START DATA TO USE

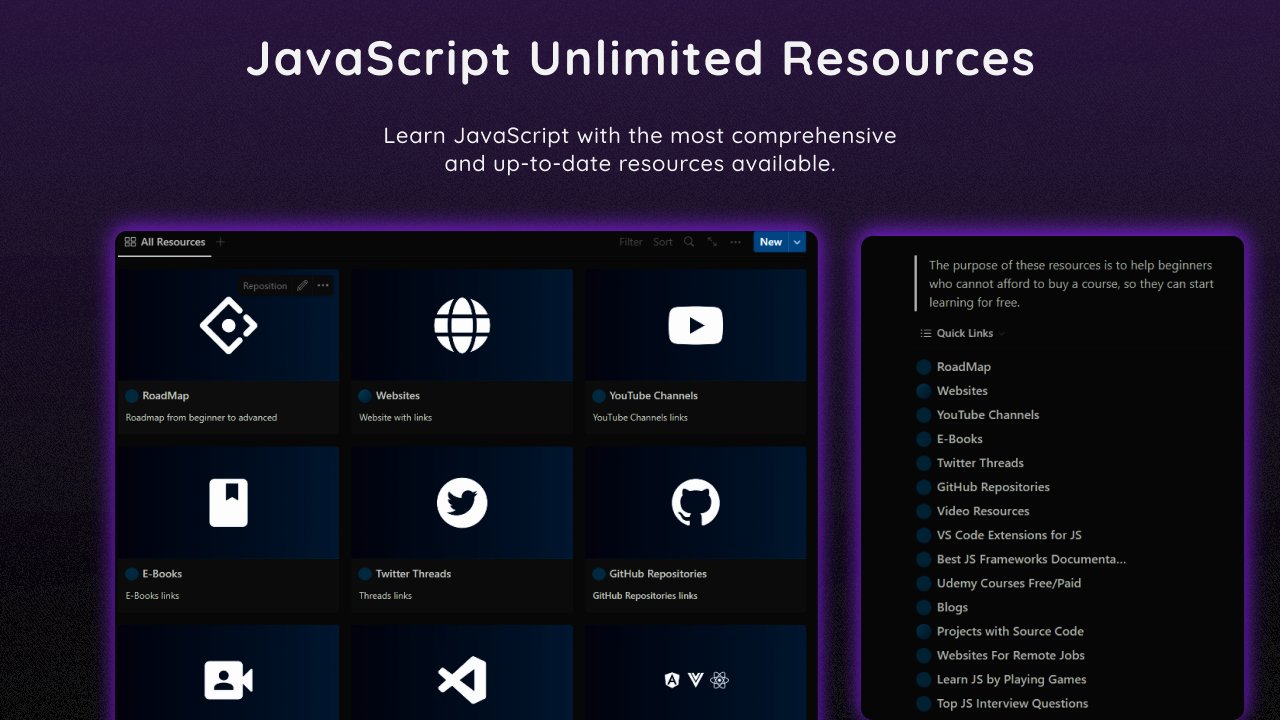Select the Twitter bird icon on Twitter Threads card
The image size is (1280, 720).
coord(461,503)
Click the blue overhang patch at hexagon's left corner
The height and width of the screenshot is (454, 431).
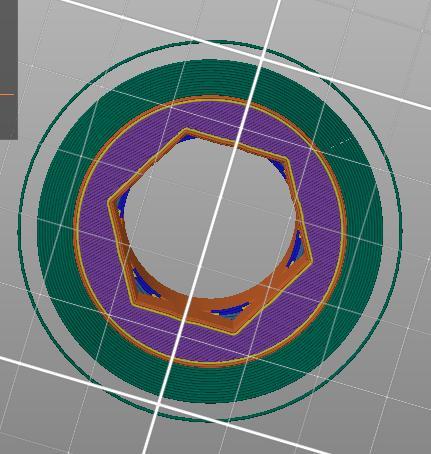pos(123,202)
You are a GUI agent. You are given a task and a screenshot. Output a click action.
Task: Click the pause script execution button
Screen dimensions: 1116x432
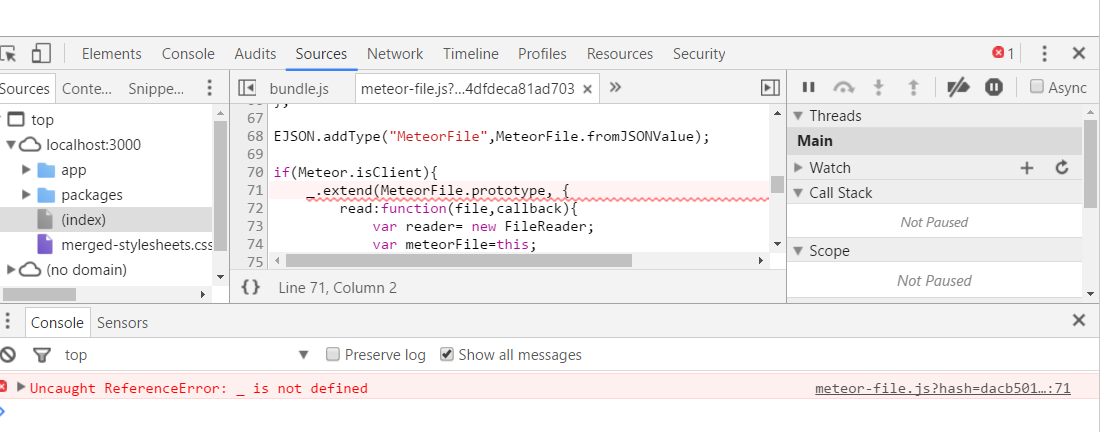pos(809,88)
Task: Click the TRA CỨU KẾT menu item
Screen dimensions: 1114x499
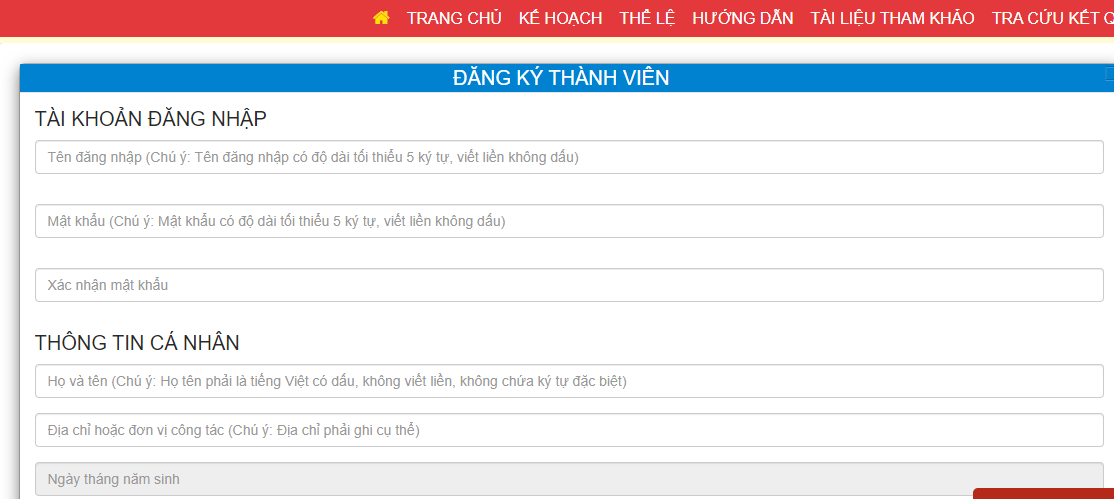Action: pyautogui.click(x=1052, y=18)
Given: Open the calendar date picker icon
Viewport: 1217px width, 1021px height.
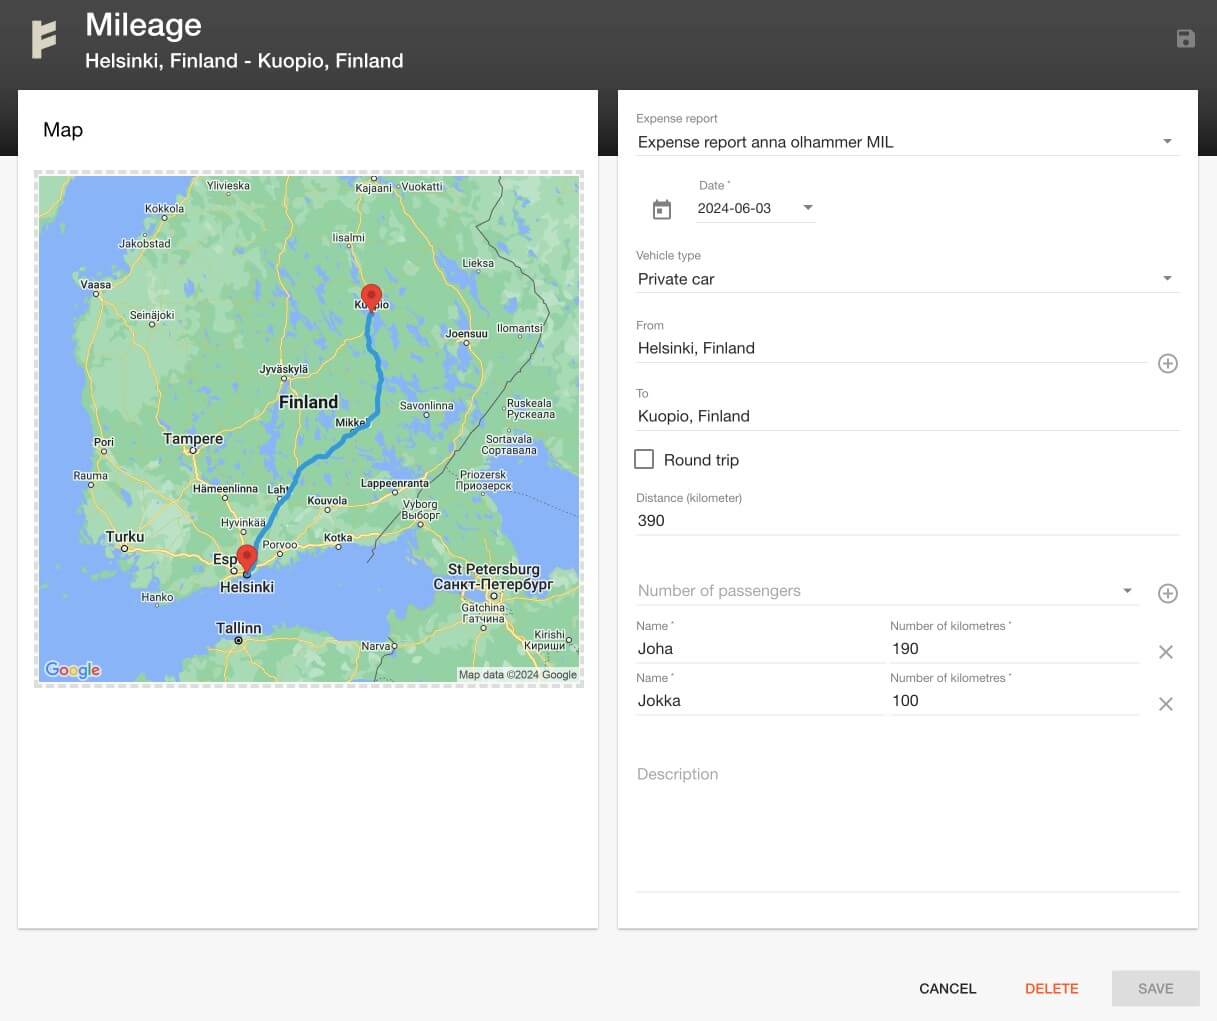Looking at the screenshot, I should 661,209.
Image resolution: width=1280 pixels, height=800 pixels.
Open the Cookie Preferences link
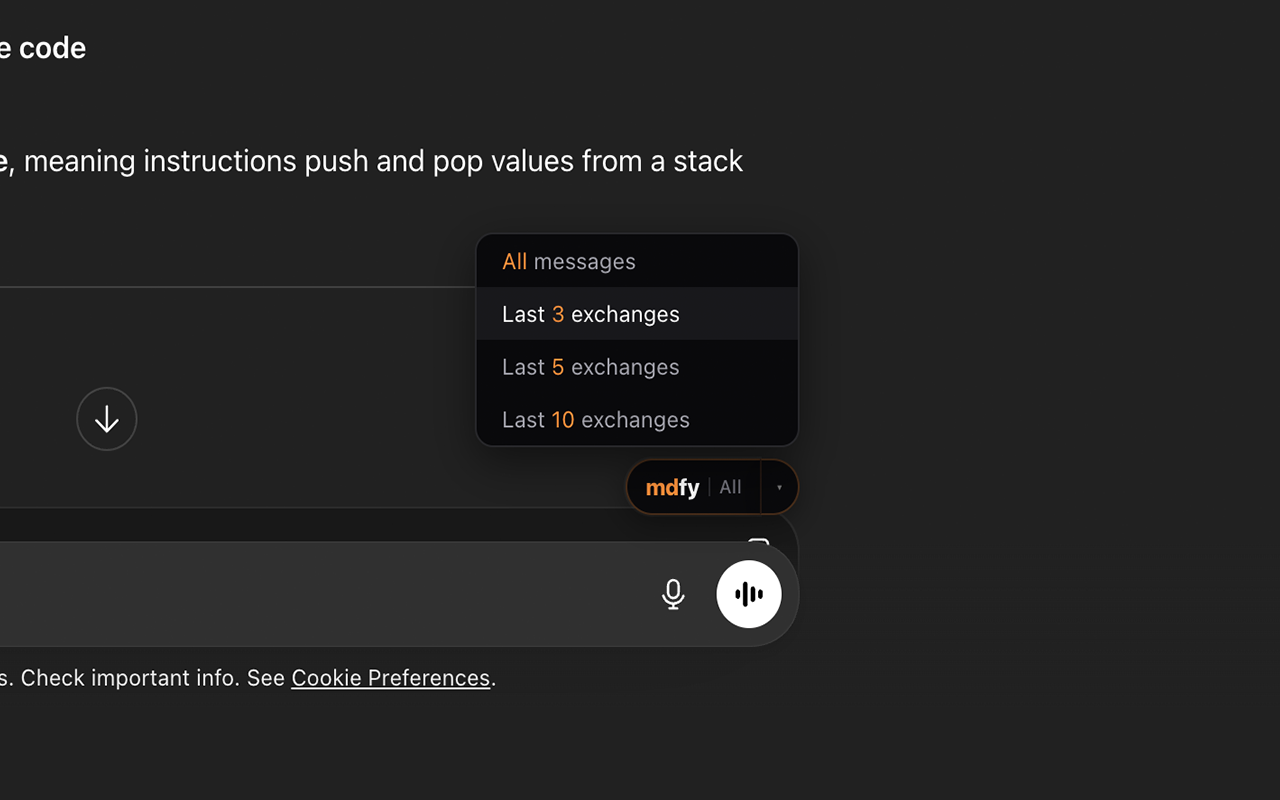[x=390, y=678]
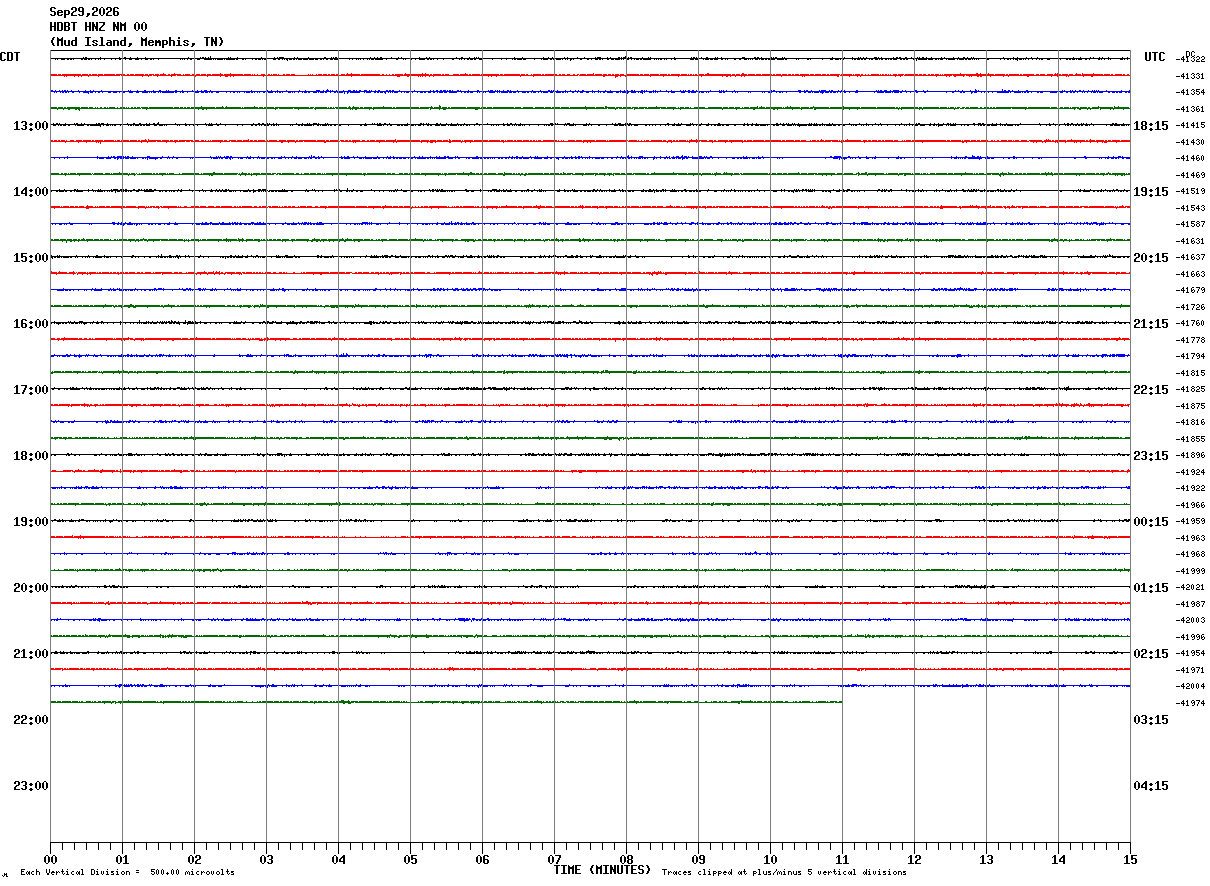Click the UTC column header
Screen dimensions: 1210x886
pos(1155,57)
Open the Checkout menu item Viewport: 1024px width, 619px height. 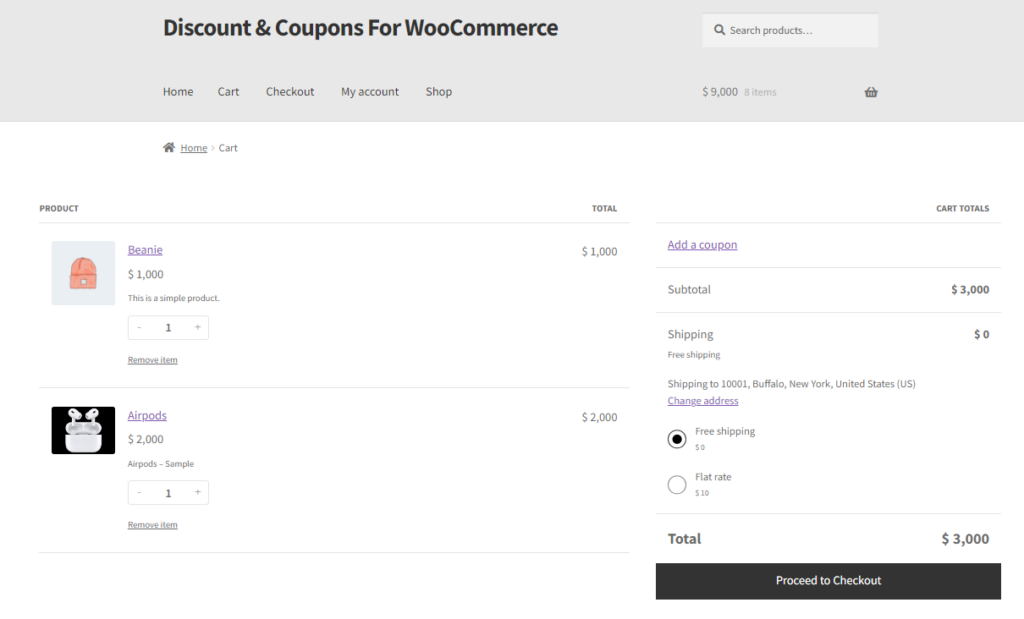[x=290, y=91]
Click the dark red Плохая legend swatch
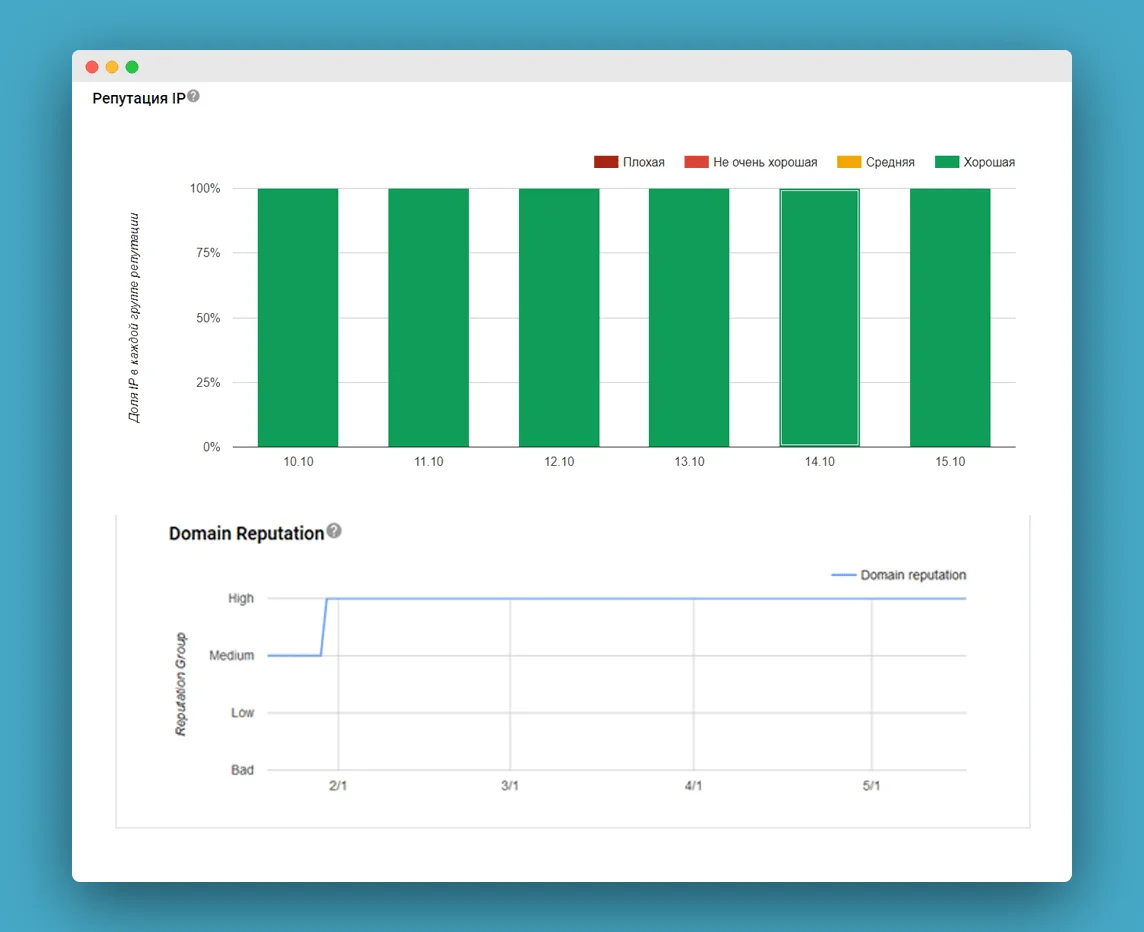This screenshot has width=1144, height=932. [x=606, y=162]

END DATA TO USE

*AIM OF THE TASK*
Your task is to copy only the lines above starting at the one containing "Screen dimensions: 1114x499" and ending at the one containing "Image resolution: width=1280". Copy them exactly, both ends included, and omit the pictures.

*ANSWER AREA*
Screen dimensions: 1114x499
Action: pyautogui.click(x=1052, y=18)
Given: Open the calendar date picker icon
Viewport: 1217px width, 1021px height.
Looking at the screenshot, I should 661,209.
Image resolution: width=1280 pixels, height=800 pixels.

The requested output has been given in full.